Litman adds that one bright spot is a government program that has been sending thousands of graduate students abroad each year for the past three to four years. “The government is funding graduate education for the best and the brightest, and they are going to the best business schools,” says Litman. Many return home to work in government ministries or in commerce.

Foreign organizations are also establishing initiatives aimed at promoting the country. This September, for example, the US embassy in Kazakhstan is teaming up with several US business groups to host a conference in San Diego that will focus on business opportunities in the former Soviet republic. Government ministers from Kazakhstan are to discuss opportunities in information technology, telecommunications, healthcare and other sectors.

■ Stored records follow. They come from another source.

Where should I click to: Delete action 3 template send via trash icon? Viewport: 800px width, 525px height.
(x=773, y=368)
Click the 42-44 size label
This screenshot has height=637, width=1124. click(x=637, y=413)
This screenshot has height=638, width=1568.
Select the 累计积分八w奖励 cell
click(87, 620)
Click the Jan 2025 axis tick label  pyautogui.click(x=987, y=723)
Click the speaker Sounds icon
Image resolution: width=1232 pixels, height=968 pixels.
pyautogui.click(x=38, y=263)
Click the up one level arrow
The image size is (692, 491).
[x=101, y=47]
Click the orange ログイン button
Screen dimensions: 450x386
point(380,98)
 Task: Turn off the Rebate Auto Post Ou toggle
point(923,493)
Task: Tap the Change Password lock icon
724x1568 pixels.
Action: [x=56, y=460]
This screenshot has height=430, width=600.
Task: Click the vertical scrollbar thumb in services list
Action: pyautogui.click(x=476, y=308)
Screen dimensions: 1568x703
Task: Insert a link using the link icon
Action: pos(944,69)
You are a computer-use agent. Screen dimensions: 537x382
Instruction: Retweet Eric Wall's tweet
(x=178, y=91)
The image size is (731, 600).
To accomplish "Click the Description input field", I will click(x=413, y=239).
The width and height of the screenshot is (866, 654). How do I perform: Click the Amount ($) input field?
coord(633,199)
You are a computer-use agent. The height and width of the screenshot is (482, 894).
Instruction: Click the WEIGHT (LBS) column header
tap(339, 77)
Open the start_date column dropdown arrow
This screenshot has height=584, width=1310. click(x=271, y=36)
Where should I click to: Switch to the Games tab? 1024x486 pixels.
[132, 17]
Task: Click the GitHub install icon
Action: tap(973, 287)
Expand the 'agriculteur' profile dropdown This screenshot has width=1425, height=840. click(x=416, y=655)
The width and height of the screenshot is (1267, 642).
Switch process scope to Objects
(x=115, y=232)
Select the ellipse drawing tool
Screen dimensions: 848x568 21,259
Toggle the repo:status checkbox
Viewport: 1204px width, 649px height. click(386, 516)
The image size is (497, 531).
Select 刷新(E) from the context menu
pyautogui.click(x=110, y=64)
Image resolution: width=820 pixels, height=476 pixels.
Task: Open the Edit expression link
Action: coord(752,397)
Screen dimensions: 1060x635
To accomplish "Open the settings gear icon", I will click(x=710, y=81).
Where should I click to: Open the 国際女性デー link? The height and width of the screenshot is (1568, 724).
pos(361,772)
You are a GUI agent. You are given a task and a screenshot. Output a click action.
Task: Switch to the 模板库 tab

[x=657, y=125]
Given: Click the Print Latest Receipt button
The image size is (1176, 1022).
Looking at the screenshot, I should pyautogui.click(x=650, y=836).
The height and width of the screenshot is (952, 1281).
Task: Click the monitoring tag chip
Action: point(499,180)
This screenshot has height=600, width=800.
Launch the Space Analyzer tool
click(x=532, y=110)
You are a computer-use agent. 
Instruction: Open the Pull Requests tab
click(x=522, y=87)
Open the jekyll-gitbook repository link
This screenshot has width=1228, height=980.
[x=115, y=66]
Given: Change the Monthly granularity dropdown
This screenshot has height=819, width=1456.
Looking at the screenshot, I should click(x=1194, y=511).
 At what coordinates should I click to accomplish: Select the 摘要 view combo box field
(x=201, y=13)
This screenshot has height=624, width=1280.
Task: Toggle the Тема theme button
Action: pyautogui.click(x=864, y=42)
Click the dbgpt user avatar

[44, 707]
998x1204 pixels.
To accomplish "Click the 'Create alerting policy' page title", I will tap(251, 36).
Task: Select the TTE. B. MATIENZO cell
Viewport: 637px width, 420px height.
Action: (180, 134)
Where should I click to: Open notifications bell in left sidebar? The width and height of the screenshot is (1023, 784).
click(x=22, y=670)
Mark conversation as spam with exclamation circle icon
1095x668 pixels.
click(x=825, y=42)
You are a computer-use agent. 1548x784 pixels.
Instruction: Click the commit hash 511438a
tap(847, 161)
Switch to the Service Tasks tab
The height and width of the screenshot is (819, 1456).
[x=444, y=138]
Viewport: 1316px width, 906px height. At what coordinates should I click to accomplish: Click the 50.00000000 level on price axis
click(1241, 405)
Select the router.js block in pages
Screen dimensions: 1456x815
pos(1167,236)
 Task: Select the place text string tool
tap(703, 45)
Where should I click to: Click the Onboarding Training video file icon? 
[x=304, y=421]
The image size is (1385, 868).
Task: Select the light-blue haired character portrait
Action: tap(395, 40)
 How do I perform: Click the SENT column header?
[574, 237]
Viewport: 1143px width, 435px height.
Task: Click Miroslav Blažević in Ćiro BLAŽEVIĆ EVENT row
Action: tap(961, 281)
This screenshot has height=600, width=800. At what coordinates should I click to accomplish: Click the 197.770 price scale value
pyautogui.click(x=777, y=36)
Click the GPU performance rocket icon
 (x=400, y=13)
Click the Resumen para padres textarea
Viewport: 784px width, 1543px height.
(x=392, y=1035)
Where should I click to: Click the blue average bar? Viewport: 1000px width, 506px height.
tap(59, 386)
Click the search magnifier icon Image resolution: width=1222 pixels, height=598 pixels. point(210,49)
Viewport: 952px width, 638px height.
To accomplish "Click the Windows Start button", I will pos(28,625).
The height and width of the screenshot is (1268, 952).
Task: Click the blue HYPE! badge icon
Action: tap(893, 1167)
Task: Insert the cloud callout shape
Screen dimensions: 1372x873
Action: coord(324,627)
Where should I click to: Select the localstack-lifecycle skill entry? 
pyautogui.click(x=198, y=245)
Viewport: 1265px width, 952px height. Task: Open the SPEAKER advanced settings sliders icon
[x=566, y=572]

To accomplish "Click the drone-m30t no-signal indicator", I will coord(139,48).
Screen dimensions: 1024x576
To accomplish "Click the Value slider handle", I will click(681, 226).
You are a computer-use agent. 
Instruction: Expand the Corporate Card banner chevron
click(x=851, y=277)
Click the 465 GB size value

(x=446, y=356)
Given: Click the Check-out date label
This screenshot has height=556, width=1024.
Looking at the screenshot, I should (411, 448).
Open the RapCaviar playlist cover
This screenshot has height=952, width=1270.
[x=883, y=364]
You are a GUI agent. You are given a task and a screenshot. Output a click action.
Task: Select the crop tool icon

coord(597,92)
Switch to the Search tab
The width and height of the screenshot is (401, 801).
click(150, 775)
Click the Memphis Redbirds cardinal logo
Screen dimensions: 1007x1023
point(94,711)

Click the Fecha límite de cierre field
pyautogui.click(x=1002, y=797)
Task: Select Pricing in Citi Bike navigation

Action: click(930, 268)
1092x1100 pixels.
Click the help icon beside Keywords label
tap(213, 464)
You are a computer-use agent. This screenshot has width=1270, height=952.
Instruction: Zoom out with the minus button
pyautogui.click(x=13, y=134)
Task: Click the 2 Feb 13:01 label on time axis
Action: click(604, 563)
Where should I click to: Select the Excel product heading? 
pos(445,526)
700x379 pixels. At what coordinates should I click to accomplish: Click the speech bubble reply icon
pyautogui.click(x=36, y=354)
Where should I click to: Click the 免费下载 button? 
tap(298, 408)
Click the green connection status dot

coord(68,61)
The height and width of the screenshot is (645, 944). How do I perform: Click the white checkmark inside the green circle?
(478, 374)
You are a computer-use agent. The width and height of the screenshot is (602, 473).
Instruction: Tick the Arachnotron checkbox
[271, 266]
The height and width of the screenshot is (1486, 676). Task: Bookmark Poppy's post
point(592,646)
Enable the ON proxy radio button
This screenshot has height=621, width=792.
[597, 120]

As the government works to diversify the economy, the country’s oil sector and the increase in world oil prices is keeping its economic outlook bright. Economic growth in this giant nation, about the size of Western Europe, topped 9% last year and is expected to increase by at least 8% this year as inflation remains steady at 6.5%.

Analysts laud economic officials for adhering to a tight fiscal and monetary policy that has led to strong macroeconomic indicators and little government debt. And while the government and its people may not be pushing for much change, analysts like its stability. “The political leadership is stable,” says Jonathan Schiffer, senior credit officer at Moody’s Investors Service in New York City.

The country also has a strong banking system that is well regulated and not fragmented, with the three largest banks accounting for nearly 70% of banking assets. Direct government involvement in the banking sector is limited. Litman says the banks are not risk-takers, and there is not much loan activity to companies without tangible assets. Foreign firms have expressed minimal interest in the banking sector, although Litman believes the government would welcome foreign investment. Kazakh banks “need the know-how and capital and technology,” he says.

Luchand at Standard & Poor’s believes the government could help encourage the development of private enterprises by “getting rid of the red tape, corruption and tax problems that interfere with the businesses. If you’re not a big guy, dealing with all the authorities can be difficult—and even a bit dangerous for the little guy,” he says.

Corruption is a big issue. Kazakhstan scored 2.2 out of a possible 10 in the 2004 Corruption Perceptions Index, which is published by Transparency International, a Berlin-based group that fights corruption worldwide. “It’s like Russia: There is corruption and demands for bribes at all levels,” says Dick McCormack, a senior adviser at the Center for Strategic and International Studies in Washington. “There’s not the same legal protections that other companies have in other places.”

Yet officials at ChevronTexaco remain undeterred. The giant oil company is Kazakhstan’s leading oil producer and has been operating in the country since 1993 when it became a partner in the Tengizchevroil (TCO) venture. Today, ChevronTexaco has a 50% stake in TCO, which produces about 280,000 barrels of oil and 298 million cubic feet of natural gas per day. The San Ramon, California-based oil company is committed to financing half of a $4 billion expansion project of TCO. It also has a 20% equity interest in the country’s other large oil field, Karachaganak.

“We’ve always had an excellent relationship with the government,” says company spokesperson Don Campbell. “That relationship has been beneficial to Chevron and to the Kazakh people.” And it is exactly the sort of relationship that the country is looking to build in other sectors.